The National Government won a massive election victory in the 1931 general election but was internally divided on the question of protective tariffs. So as to balance the Cabinet Cunliffe-Lister was replaced at the Board of Trade by the supposed Free Trader Walter Runciman, and instead became Secretary of State for the Colonies, which he would hold until June 1935. When MacDonald retired as Prime Minister and was succeeded by Stanley Baldwin a Cabinet reshuffle took place in which Cunliffe-Lister became Secretary of State for Air. At the 1935 general election he did not contest his seat and was instead ennobled as Viscount Swinton, retaining his ministerial office for the next three years into the premiership of Neville Chamberlain he took the strategic post of Secretary of State for Air responsible for Britain air defences in the lead up to war.

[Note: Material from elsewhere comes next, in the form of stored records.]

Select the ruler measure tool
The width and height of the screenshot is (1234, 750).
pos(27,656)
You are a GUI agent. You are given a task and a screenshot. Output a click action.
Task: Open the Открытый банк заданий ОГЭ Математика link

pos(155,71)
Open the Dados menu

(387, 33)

He also seemingly served on the Home Security Executive during the war. Letters were exchanged between Swinton and Oswald Allen Harker regarding the detention of Barry Domvile. KV2-834, National Archives.

As Swinton was now in the House of Lords his hands were free to be Chairman of the UK Commercial Corporation responsible for boosting enterprise and output. So Chamberlain appointed the Chancellor of the Duchy of Lancaster Lord Winterton (an Irish peer who sat in the House of Commons) to speak for the Air Ministry in the Commons. This arrangement did not prove successful and in May 1938 there was a disastrous debate on air and it became clear to Chamberlain that the Secretary of State must sit in the House of Commons. Swinton was dismissed, his political career seemingly over.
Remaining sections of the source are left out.